Nuclear colonialism, which Gómez described as “a state-sponsored occupation of indigenous homelands resulting in the displacement or elimination of indigenous peoples in favor of a nuclear economy,” is the story that Oppenheimer leaves behind. The most important distinction, per Gómez, is that the story of the making of the atomic bomb is an ongoing “structure,” not just a single event. “We continue to examine the Manhattan Project as an event, the atomic bomb-making as an event. The fact is that nuclear colonialism continues to pervade New Mexico today because we have a cradle-to-grave nuclear-industrial complex.” The state is still host to an entire chain of nuclear production: “We mine uranium here, they develop the bombs here, they test the bombs here, and they store the waste here. This massive industry that happens in New Mexico obviously brings a ton of money into the state, but that comes with lots of consequences,” Wheeler said.

There is another crucial misrepresentation of the truth in Oppenheimer: The film shows the atomic bombs being shipped off to Japan after the Trinity test, but according to Wheeler, “The bombs were already on their way to the Pacific before the Trinity test ever happened. They had already made a decision to send those bombs there and to use them regardless of what was going to happen at the Trinity test.”
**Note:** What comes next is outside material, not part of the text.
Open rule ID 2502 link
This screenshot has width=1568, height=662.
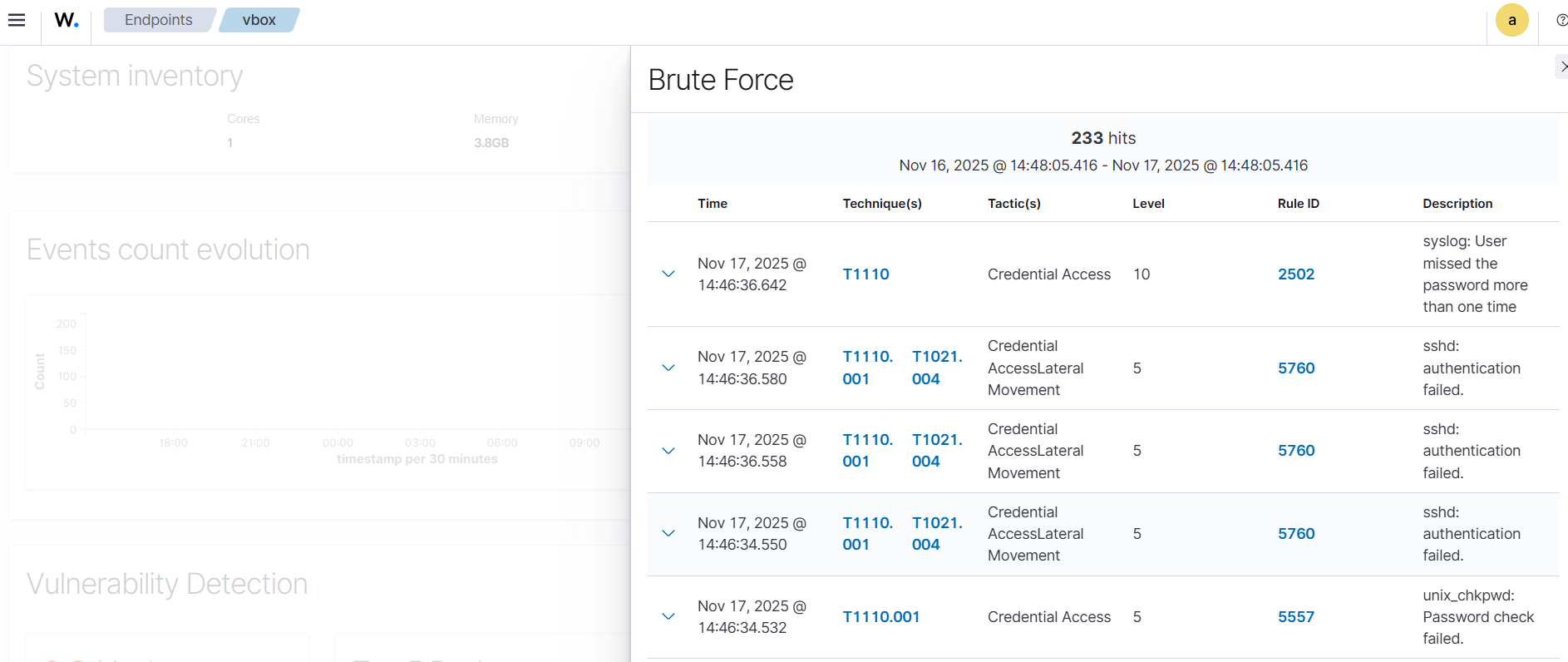(1295, 274)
But despite this miss, among others, the film does successfully depict, in a way, one reality: the United States’ pattern of incurring harm and piling up unnecessary collateral damage for false ideals. If there’s one thesis that Oppenheimer is trying to impart, it’s that the dropping of the atomic bombs was not necessary to win the war. The military had grimly accepted, from the very beginning, that it would have to “sacrifice” innocent lives for a hypothetical “gain” that only opened up a larger nuclear can of worms.
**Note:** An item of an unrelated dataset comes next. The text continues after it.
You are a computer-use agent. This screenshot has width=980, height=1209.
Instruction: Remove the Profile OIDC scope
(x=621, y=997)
Seeing a telling of your already harrowing story bungled or effaced can feel like being wronged again—not only did you have to live through it, but now you have to spend your life convincing people that it actually happened that way, if at all. “I’m really excited about the movie for a lot of reasons, but also, I’m just disappointed that they just couldn’t carry it through and do a little bit more work. It’s half a history,” Gómez lamented. But, as much as it might hurt to be left out of a film like Oppenheimer, such large-scale depictions of what happened in New Mexico are still opportunities for the people of Trinity and Los Alamos to tell their own stories. “People think, Oh, this movie sucks. I’m not gonna see it. I’m like, No, this is great, because what’s gonna happen is people are gonna Google ‘Trinity’ and ‘Manhattan Project in New Mexico’ and what’s gonna come up?” Gomez posits. There are other cultural products out there to be discovered by Oppenheimer viewers: works like Lois Lipman’s upcoming documentary film First We Bombed New Mexico, and the 2005 Peter Sellars and John Adams opera Doctor Atomic, which incorporated local downwinders for a 2018 revival run in Santa Fe, New Mexico.
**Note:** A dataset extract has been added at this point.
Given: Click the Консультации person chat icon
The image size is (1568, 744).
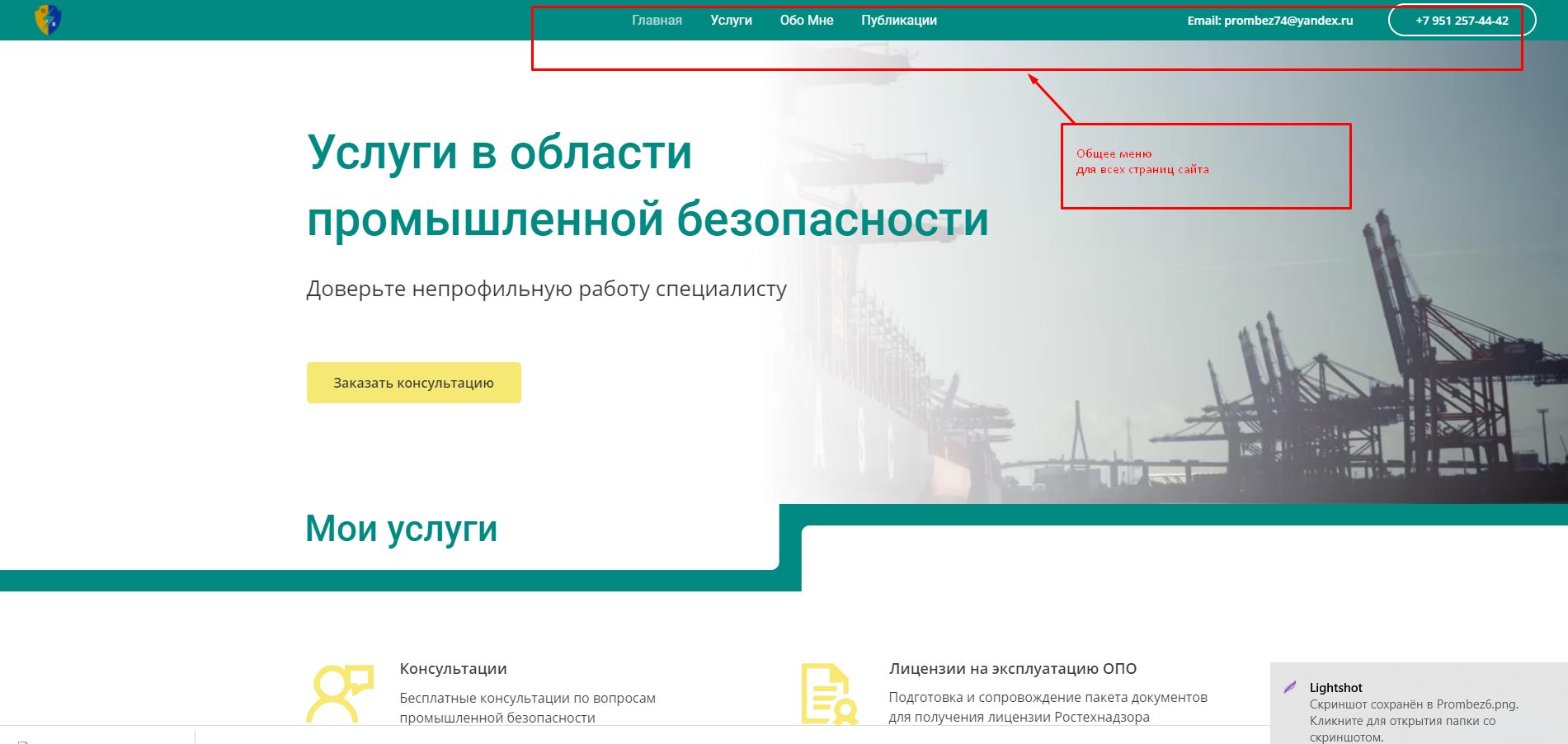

Wheeler’s biggest worry isn’t necessarily that no one will hear the story of the downwinders and the Los Alamos community—his fear is that we will fall into the trap Hollywood is great at ensnaring us in. “When you see that film Oppenheimer and you see how much they’re putting on Cillian Murphy’s face in terms of regret for destruction of the world, it’s not on one guy’s shoulders,” he said. “That’s the problem: If we think it’s on one guy’s shoulders, that alleviates the rest of us from having to feel guilty about our part in it. American culture allows us to continually overlook marginalized communities, discriminate against marginalized communities, destroy those communities, under the guise of scientific advancement or economic advancement.” It’s a story we all know, whether it’s the freeways bisecting underserved city neighborhoods, the nonconsensual medical testing of Black males as part of the Tuskegee Study, or the condemnation of the Black-owned Bruce’s Beach under eminent domain. As Wheeler said, “In any number of different great projects that have made America, there is almost always a marginal community that is being destroyed. And the Manhattan Project and the Trinity Test is just one more example of that.”